LA FORÊT DE QUINCONCES (2016), di Grégoire Leprince-Ringuet
Un altro tassello da aggiungere alla follia produttiva (e senza dubbio geniale) del leggendario Paulo Branco. Soprattutto perché non è facile dare fiducia a un giovane attore come Grégoire Leprince-Ringuet nel progetto così coraggioso de La Forêt De Quinconces, presentato in Séances spéciales al sessantanovesimo Festival di Cannes. Eppure ancora una volta il film si è fatto, e rispetta pienamente la dolcissima pazzia dei suoi protagonisti. Si parte da Rohmer, Ondine e Paul sono ama(n)ti, ma quando lei si vuole prendere una pausa, lui giura che non potrà più amarla. Per dimostrarlo, insegue la bella Camille, che ha intenzione di sedurre e abbandonare come se quasi fosse un oggetto di rivendicazione sentimentale.

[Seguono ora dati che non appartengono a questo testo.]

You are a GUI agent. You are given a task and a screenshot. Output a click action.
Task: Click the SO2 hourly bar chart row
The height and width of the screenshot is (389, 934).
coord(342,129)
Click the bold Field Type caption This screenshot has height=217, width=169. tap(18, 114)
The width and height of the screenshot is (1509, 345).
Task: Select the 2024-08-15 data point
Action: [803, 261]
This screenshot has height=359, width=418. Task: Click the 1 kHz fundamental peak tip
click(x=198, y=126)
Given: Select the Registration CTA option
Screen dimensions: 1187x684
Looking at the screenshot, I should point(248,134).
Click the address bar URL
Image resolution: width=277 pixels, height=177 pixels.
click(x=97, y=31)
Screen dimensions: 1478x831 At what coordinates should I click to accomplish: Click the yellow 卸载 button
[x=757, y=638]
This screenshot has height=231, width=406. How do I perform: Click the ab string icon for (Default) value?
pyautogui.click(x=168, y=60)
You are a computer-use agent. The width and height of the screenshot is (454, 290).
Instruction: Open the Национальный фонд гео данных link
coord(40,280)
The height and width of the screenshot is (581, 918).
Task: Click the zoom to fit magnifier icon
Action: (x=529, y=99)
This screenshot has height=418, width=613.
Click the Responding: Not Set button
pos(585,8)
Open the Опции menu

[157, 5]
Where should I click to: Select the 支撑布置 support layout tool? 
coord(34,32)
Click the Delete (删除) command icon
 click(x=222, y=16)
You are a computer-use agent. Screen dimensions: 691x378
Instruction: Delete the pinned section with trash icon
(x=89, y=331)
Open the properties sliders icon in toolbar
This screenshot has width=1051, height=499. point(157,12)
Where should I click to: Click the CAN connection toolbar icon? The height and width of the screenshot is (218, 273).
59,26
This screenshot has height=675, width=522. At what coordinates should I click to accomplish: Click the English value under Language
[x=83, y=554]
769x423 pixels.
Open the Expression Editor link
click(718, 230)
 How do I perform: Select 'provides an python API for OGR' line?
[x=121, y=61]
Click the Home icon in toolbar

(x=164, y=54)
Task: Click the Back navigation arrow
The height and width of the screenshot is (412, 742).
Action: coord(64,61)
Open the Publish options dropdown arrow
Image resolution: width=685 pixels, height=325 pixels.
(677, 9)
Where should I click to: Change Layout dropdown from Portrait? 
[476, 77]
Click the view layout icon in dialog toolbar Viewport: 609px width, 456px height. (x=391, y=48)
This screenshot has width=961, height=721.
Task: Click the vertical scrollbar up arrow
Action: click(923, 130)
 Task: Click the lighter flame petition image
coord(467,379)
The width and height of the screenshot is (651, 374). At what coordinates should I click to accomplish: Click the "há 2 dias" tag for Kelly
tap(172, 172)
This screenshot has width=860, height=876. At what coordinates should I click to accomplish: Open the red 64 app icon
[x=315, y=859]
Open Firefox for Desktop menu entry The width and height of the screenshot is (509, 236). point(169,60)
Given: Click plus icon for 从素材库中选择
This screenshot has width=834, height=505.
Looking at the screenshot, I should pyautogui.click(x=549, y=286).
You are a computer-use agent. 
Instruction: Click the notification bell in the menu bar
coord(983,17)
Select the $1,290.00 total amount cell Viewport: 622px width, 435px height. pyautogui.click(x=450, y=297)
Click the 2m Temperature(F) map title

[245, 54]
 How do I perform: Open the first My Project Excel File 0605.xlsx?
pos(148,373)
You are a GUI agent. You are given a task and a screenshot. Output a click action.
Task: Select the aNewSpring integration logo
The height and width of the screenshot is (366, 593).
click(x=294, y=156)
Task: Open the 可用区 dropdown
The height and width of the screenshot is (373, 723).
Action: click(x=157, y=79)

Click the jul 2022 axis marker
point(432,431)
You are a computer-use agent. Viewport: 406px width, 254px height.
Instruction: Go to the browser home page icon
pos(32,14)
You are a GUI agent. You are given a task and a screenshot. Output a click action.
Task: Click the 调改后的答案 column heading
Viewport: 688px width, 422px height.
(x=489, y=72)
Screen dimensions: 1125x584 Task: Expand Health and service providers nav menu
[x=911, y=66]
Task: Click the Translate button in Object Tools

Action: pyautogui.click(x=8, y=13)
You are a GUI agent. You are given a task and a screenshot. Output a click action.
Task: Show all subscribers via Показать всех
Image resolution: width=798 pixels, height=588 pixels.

Però non ha fatto i conti con il sogno, Camille ammalia Paul portandolo sul crinale della follia, e proprio quando lui, in preda a questo incantesimo onirico, sta per cedere deve affrontare il ricordo del suo amore passato. Quasi all’orlo dell’autodistruzione.
C’è un fondo di magia in tutto ciò, nel continuo gioco di forme linguistiche e di realismo lirico, in cui la poesia diventa la lingua ed il sogno la sua codifica. Il gioco di specchi del sentimento ha le sue regole, percorre le sue voglie, continuamente ribaltato dallo stupore sempre più incontrollabile. Continue sono le rime tra le frasi e le immagini in un montaggio sinuoso che definisce la costante oscillazione tra la musica, i colori e il significato multisensoriale del loro vissuto. Parrebbe essere un’avventura romantica post-moderna, ma affonda sempre più verso un estetica del meraviglioso arcaico in cui la seduzione è libertà, gioia, dolore, dramma e magia. Solo nel sogno c’è la chiave di tutto ciò, ma loro paiono quasi non saperlo o forse dimenticarlo, perché l’amore si ritrova ad essere sempre più un’invenzione poetica di ruoli e parti che si lambiscono, si sfiorano e si feriscono continuamente.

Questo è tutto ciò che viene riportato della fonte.